Description of the task:
Count how many lines in the material below contain the string "width", where case counts. Reply with the number only.

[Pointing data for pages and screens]
^^^^
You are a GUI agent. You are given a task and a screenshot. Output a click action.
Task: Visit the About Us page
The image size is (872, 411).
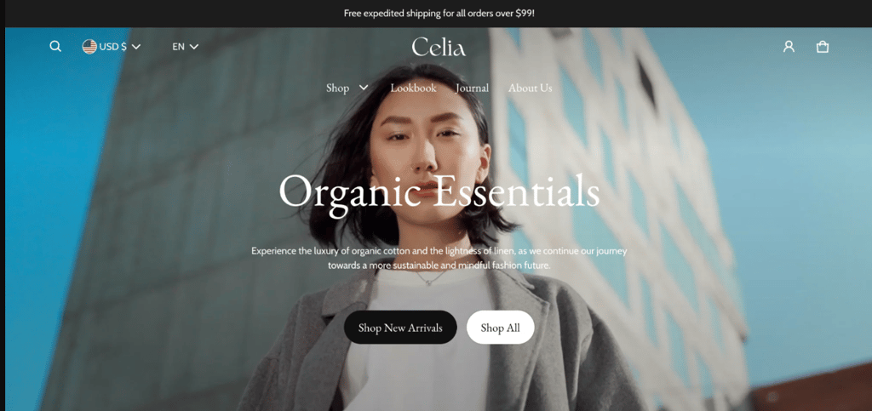click(530, 88)
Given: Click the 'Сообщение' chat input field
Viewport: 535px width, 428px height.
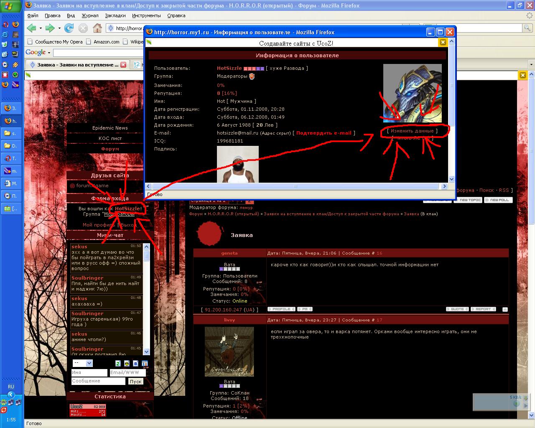Looking at the screenshot, I should point(98,381).
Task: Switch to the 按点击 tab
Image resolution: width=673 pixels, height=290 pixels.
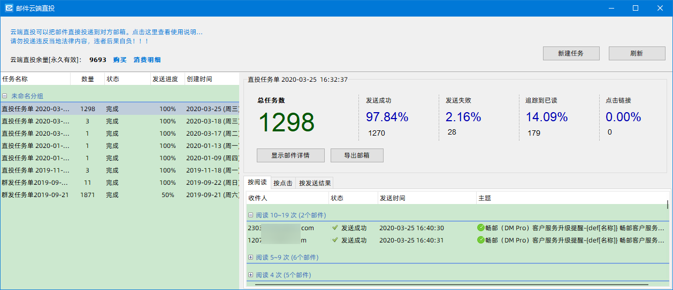Action: 283,183
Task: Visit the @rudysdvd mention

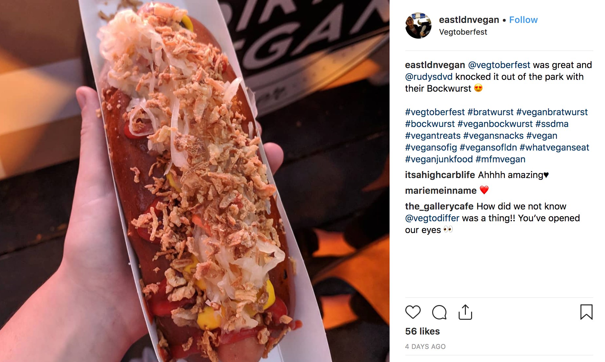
^^^^
Result of this exercise:
2